Quality Control Procedure

Description

Quality Control Procedure

Generally, the activities of quality control in organizations are divided into three following categories which have been described in the Quality Control Procedure including:

• Control of incoming goods;
• Control of semi-finished products;
• Control of the end product;

• Control of incoming goods;
• This is the first requirement of ISO 9001 in clause 8-4 for product control that emphasizes ensuring of conformity of goods provided by suppliers.
• 8.4 Control of externally provided processes, products, and services
  8.4.1 General
  The organization shall ensure that externally provided processes, products, and services conform to requirements.
  The organization shall determine the controls to be applied to externally provided processes, products, and services when:
  a) products and services from external providers are intended for incorporation into the organization’s own products and services;
  b) products and services are provided directly to the customer(s) by external providers on behalf of
  the organization;
  c) a process or part of a process is provided by an external provider as a result of a decision by the organization.

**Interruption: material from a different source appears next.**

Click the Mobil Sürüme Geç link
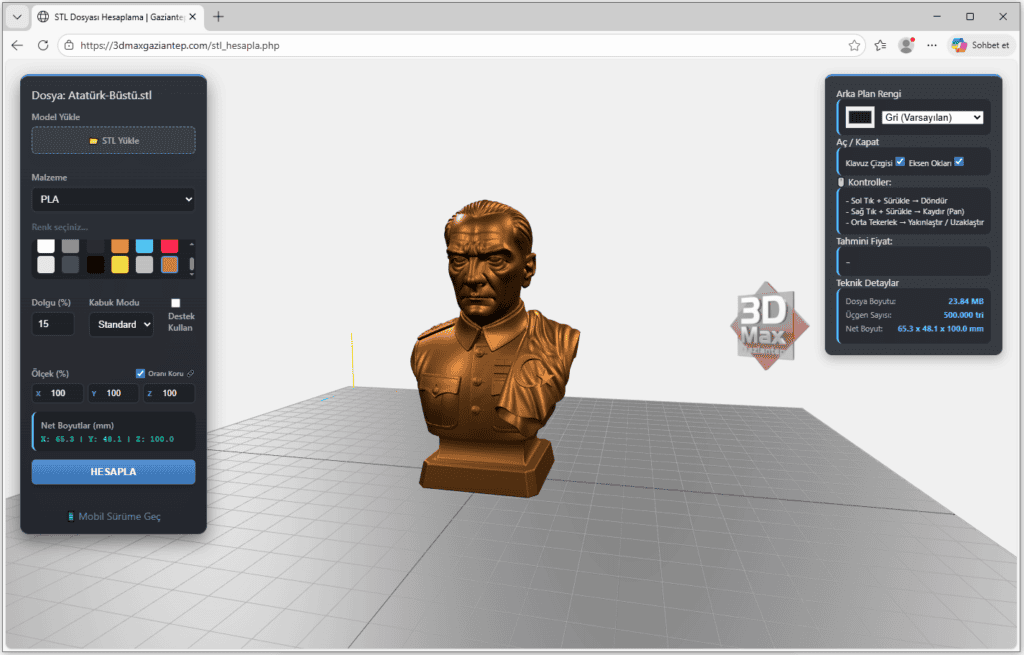 coord(120,517)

• Control of semi-finished products;
• the second requirement of ISO 9001 for product control has been determined in clause 8-5-1 which emphasizes control on product production and ensuring of met of product acceptance criteria.
• 8.5 Production and service provision
  8.5.1 Control of production and service provision
  The organization shall implement production and service provisions under controlled conditions.
  Controlled conditions shall include, as applicable:
  a) the availability of documented information that defines:
  1) the characteristics of the products to be produced, the services to be provided, or the activities
  to be performed;
  2) the results to be achieved;
  b) the availability and use of suitable monitoring and measuring resources;
  c) the implementation of monitoring and measurement activities at appropriate stages to verify that
  criteria for control of processes or outputs, and acceptance criteria for products and services,
  have been met;
  d) the use of suitable infrastructure and environment for the operation of processes;
  e) the appointment of competent persons, including any required qualification;
  f) the validation, and periodic revalidation, of the ability to achieve planned results of the processes
  for production and service provision, where the resulting output cannot be verified by subsequent
  monitoring or measurement;
  g) the implementation of actions to prevent human error;
  h) the implementation of release, delivery, and post-delivery activities.

• Control of the end product;
• in the field of product control, the last requirement of ISO 9001 has been determined in clause 8-6 which required the organization should ensure of to verify that the
  product and service requirements have been met before delivery.
• 8.6 Release of products and services
  The organization shall implement planned arrangements, at appropriate stages, to verify that the product and service requirements have been met.
  The release of products and services to the customer shall not proceed until the planned arrangements have been satisfactorily completed, unless otherwise approved by a relevant authority and, as applicable, by the customer.
  The organization shall retain documented information on the release of products and services.
• The documented information shall include:
  a) evidence of conformity with the acceptance criteria;
  b) traceability to the person(s) authorizing the release.